__What you will do__:
**A.** Summarize the article on factoring in two sentences.
**B.** Answer these questions from the article on factoring:
(i) In which kind of factoring does full assumption of solvency risk occur?
(ii) What is factoring called when the insolvency risk is assumed only up to an amount set when the agreement is concluded?
(iii) Which function does the article call the essence of factoring?

__Article__:
☆ ☆ ☆
However, if there are more customers, or if new customers appear frequently, the prolonged waiting time for repayment of receivables can rightly worry the entrepreneur. In such a situation, the use of factoring (and accompanying additional services) will allow not only to secure funds, but also to ensure the handling of receivables, including contacting debtors and assessing their solvency.
Guarantee function of factoring
The guarantee, security or del credere function occurs only when the factor assumes the risk of the debtor’s insolvency.
Full assumption of solvency risk occurs only in full factoring (proper factoring) and is usually preceded by a thorough assessment of the debtor’s finances.
It is also possible to assume the risk of insolvency up to a certain amount, determined at the stage of concluding the factoring agreement. If the amount owed by the debtor exceeds the amount mentioned above, the responsibility for repayment reverts to the factor. Such factoring is called mixed factoring, as it combines features of full and partial factoring.
A multitude of possibilities
While it is indisputable that the receivables financing function is the essence of factoring, the other options should not be underestimated.
Other functions of factoring are the handling of receivables by the factor, which can take a fair amount of responsibility off the shoulders of the entrepreneur, and the function of the del credere, allowing you to virtually forget about your receivables – assumption of the full risk of insolvency by the factoring company involves additional costs, of course, but in return it offers an immediate solution to the problem, independent of what happens later.
☆ ☆ ☆
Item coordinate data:

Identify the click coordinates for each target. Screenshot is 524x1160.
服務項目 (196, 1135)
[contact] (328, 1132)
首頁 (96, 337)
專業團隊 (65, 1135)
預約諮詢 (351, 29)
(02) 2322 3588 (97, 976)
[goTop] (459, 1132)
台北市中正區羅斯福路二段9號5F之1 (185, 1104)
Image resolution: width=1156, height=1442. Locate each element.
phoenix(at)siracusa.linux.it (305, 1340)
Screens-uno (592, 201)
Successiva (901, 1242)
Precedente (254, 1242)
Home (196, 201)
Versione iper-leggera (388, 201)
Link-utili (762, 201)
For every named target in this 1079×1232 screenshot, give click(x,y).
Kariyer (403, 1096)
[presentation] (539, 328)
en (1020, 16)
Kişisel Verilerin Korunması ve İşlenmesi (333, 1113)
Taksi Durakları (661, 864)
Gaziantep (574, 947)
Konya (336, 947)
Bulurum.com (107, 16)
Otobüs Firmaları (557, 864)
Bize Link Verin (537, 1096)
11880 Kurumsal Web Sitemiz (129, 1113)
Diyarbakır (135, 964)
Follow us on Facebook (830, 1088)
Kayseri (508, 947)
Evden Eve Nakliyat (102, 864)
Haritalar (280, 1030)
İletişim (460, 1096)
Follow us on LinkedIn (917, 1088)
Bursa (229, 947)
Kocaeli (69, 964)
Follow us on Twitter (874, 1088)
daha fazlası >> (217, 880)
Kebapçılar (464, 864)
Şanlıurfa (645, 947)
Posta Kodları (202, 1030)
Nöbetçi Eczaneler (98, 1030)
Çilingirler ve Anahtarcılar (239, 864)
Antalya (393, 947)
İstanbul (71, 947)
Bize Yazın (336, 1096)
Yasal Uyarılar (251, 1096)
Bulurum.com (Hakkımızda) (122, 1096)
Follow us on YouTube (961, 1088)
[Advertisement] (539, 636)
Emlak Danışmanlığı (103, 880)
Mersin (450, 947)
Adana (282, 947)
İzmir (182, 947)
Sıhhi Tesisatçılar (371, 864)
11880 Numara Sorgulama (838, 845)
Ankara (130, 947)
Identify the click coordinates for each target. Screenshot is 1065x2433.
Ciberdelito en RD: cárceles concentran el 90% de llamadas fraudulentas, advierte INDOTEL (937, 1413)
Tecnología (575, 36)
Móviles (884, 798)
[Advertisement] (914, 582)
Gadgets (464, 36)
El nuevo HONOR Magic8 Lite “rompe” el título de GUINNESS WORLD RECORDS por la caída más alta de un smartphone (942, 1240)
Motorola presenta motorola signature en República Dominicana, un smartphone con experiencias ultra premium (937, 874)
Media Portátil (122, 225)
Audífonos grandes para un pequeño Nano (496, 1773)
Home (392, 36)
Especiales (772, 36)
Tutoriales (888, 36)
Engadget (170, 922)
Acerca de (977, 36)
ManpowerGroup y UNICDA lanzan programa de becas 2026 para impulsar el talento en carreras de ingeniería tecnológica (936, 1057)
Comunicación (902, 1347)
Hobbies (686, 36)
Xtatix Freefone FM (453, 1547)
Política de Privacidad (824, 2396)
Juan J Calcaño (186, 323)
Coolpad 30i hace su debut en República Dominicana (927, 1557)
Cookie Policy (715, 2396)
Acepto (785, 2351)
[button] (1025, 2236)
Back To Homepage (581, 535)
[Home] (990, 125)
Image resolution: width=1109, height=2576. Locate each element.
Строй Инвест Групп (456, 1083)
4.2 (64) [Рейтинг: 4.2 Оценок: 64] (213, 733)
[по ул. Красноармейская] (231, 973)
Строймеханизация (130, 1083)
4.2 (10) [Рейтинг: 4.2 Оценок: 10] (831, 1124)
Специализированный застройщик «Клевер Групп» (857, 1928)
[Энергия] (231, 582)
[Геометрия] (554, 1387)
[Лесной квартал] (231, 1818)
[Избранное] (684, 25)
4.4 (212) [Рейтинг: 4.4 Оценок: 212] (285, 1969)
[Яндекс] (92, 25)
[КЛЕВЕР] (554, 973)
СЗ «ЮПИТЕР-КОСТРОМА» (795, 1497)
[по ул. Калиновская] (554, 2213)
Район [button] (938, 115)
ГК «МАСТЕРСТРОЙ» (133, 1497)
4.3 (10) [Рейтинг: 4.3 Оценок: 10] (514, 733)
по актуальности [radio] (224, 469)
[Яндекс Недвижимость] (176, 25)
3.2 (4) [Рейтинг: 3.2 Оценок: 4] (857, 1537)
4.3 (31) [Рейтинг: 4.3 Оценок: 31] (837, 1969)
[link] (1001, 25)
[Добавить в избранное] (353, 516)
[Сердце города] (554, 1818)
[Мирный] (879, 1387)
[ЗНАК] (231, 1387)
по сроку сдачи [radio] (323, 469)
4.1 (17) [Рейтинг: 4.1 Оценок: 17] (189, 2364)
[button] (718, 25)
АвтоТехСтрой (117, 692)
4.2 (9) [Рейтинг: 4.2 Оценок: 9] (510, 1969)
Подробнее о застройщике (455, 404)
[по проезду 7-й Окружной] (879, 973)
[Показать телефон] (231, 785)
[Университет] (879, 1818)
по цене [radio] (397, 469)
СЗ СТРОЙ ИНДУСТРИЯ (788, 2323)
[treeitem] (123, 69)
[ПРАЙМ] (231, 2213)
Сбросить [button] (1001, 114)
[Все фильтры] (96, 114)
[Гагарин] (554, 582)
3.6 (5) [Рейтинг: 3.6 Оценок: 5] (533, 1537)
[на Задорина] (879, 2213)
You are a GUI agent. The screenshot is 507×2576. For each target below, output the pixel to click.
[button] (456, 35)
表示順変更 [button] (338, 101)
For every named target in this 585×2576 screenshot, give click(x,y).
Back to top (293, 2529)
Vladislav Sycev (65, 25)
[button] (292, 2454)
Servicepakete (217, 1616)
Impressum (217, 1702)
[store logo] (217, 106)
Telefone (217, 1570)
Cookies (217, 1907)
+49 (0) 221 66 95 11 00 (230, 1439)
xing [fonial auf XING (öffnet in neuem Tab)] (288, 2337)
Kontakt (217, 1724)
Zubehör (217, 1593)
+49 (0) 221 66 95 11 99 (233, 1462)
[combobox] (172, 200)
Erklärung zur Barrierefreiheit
☆ ☆ ☆
__Results of the tasks__:
**A.** Factoring can both secure funds and handle receivables, including contacting debtors and assessing their solvency, which helps when an entrepreneur has many or frequently new customers. Beyond financing receivables, its functions include handling them and the del credere function, in which the factor assumes the debtor's insolvency risk either fully, in full factoring, or up to an agreed amount, in mixed factoring.

**B.**
(i) Full factoring, also called proper factoring.
(ii) Mixed factoring.
(iii) The receivables financing function.